[Collected data]
----------

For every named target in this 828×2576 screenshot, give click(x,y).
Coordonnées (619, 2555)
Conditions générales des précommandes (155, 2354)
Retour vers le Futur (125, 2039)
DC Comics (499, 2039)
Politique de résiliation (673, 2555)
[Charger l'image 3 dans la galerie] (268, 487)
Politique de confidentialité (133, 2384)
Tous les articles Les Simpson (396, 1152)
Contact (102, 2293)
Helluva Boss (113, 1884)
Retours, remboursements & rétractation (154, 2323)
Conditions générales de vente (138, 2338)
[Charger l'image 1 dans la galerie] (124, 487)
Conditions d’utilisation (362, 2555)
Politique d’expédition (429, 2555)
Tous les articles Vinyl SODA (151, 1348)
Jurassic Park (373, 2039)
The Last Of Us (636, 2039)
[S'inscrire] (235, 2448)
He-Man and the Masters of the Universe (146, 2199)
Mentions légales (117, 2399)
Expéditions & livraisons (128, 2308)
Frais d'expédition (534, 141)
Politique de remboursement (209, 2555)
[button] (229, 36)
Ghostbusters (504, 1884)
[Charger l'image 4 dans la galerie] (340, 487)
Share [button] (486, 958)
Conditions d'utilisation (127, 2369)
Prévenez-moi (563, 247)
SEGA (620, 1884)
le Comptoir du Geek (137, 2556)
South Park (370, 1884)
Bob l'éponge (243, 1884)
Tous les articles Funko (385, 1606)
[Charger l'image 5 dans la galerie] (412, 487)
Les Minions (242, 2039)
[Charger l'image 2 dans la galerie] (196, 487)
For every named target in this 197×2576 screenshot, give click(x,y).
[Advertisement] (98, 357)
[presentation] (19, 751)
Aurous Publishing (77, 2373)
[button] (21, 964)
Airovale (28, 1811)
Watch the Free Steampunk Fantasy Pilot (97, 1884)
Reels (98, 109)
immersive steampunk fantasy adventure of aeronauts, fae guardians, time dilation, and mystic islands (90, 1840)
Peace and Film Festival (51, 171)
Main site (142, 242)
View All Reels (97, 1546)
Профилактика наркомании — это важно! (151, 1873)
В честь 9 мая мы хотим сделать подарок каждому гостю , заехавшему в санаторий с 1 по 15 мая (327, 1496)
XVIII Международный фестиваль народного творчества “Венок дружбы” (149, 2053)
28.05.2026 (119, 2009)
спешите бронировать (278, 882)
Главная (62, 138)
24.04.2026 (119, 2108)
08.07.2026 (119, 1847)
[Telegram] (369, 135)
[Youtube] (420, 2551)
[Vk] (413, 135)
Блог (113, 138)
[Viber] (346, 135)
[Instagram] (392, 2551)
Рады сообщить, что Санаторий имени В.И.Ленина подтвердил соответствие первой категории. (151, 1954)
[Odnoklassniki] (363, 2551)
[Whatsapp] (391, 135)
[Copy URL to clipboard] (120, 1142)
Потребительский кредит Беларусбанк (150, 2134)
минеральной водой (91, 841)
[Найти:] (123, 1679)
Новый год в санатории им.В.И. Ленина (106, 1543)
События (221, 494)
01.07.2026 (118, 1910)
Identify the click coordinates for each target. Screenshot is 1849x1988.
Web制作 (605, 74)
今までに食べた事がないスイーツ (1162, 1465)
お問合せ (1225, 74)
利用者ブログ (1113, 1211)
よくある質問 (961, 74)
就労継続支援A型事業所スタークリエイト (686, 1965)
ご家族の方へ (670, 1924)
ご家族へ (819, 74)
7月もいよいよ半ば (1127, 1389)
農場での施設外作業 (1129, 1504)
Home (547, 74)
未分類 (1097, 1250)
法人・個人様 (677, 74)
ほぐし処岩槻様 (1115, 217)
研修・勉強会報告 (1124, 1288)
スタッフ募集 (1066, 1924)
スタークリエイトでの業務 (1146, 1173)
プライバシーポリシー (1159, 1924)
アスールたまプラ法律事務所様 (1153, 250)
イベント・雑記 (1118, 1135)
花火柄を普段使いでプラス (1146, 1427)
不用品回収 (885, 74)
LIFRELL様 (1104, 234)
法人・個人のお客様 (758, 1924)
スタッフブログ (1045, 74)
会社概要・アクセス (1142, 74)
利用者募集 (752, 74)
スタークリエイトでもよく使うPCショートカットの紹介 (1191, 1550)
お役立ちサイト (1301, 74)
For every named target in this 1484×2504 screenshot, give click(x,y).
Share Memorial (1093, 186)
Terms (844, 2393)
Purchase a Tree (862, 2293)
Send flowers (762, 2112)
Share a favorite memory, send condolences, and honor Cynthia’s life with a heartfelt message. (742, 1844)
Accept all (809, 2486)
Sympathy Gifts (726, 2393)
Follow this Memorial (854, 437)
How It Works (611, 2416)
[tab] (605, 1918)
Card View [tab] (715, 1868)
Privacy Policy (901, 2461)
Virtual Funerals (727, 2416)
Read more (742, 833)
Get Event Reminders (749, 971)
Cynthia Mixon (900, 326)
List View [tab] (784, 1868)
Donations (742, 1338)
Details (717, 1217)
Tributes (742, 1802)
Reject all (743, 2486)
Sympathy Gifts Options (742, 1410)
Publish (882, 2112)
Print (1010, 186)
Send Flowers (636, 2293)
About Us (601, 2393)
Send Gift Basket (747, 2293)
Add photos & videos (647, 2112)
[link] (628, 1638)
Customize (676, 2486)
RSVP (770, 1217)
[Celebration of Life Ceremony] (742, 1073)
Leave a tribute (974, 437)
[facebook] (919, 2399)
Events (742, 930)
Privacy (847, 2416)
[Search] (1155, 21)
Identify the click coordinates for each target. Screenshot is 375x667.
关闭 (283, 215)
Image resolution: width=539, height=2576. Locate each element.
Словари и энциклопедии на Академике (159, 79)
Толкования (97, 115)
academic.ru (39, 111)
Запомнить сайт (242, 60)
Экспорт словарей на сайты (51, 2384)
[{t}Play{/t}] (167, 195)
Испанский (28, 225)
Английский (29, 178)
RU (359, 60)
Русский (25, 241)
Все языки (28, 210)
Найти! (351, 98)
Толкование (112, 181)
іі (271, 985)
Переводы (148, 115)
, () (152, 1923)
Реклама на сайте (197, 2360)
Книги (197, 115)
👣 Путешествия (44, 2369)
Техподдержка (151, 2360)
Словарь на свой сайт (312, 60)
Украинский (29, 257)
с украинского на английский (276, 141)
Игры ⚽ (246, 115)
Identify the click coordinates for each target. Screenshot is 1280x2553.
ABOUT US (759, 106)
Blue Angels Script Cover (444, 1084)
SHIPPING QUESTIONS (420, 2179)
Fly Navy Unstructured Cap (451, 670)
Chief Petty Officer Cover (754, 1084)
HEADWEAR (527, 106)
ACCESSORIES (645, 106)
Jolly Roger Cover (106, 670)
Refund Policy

----------

→ **Exercise**
Which of the lines above carry the string "Cynthia"? Copy every one.

→ **Result for this exercise**
Share a favorite memory, send condolences, and honor Cynthia’s life with a heartfelt message. (742, 1844)
Cynthia Mixon (900, 326)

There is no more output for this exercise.